MCPlusPlus
A Monte Carlo C++ code for radiative transport
MCPlusPlus Documentation

Table of Contents

Introduction

Numerous areas of science employ Monte Carlo (MC) methods to simulate complex processes. Light propagation in random media, often referred to as photon migration, is an area of physics in which such methods are of great importance. Prime examples include radiative transfer in highly scattering materials such as biological tissues, clouds, and pharmaceuticals. There, MC simulation is generally considered the gold standard of modeling and is used to investigate complex systems and processes, to validate simpler models, as well as to evaluate data.

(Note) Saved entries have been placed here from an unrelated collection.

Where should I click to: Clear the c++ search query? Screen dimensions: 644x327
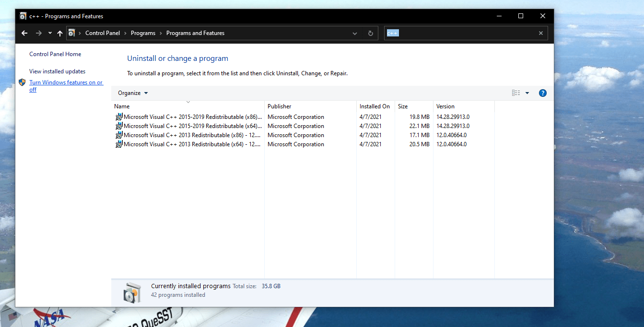pyautogui.click(x=540, y=33)

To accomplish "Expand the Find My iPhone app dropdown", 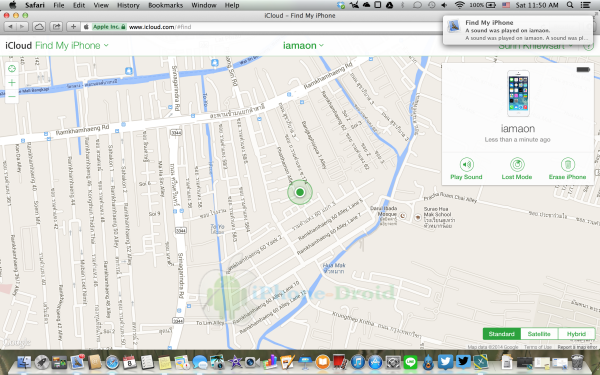I will (x=72, y=46).
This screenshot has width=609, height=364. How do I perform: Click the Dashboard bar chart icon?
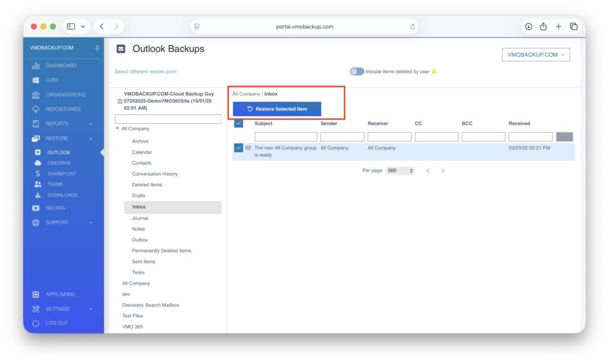tap(36, 65)
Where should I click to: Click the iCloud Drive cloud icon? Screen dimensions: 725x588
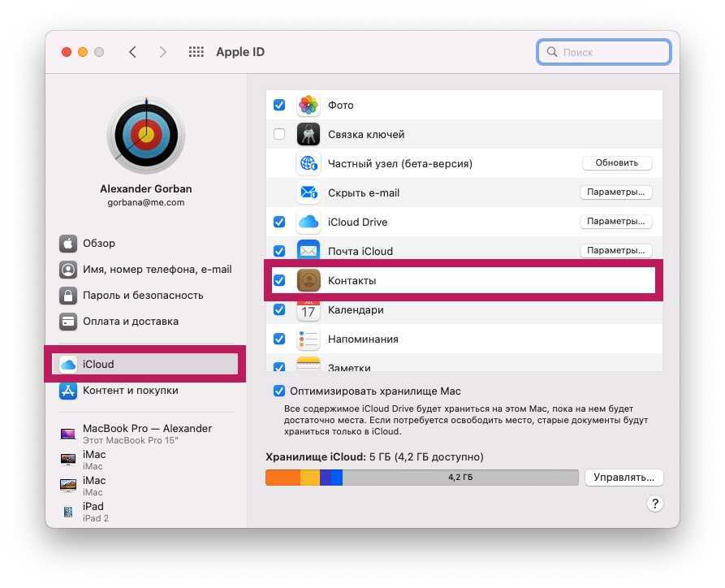309,222
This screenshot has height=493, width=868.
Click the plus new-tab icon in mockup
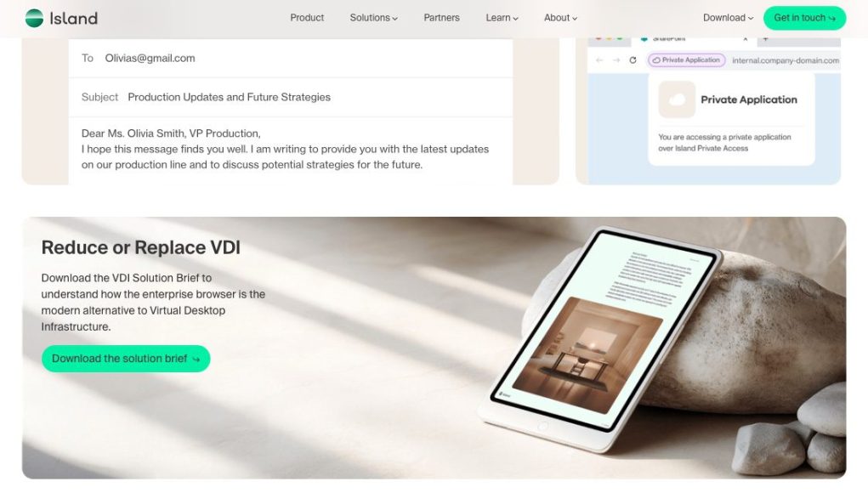click(766, 39)
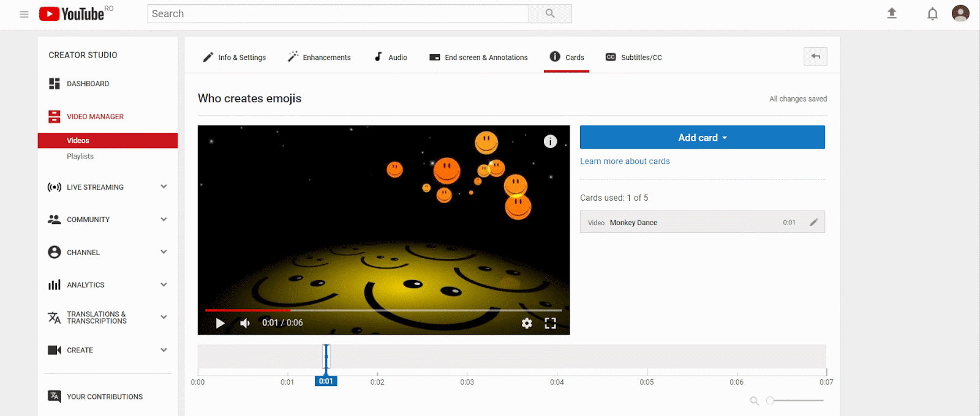Enter fullscreen on the video player
Screen dimensions: 980x416
click(550, 323)
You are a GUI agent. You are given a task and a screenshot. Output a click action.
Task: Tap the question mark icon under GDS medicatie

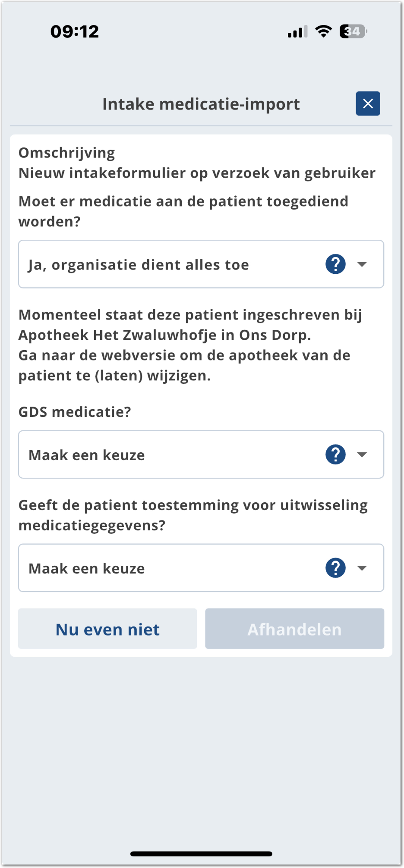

Given the complexity of the radiative transfer equation (RTE) – a widely used analytical model for light diffusion through turbid media – approximations such as the diffusion approximation (DA) are most often used. However these simplifications do not perform equally well in every situation and they have their shortcomings. On the other hand the RTE directly follows from energy conservation. Its derivation is phenomenological, where the complex wave propagation is reduced to a Poissonian random walk with exponentially distributed steps between scattering events, with correlations in directionality given by the phase function. With the computing power available nowadays, it is possible to implement a Monte Carlo method to find exact solutions to the RTE, the only approximation being that the number of simulated photons is finite. This is especially true because this kind of simulations have an inherently parallel nature and so they can leverage nowadays multi-threading CPUs and GPUs.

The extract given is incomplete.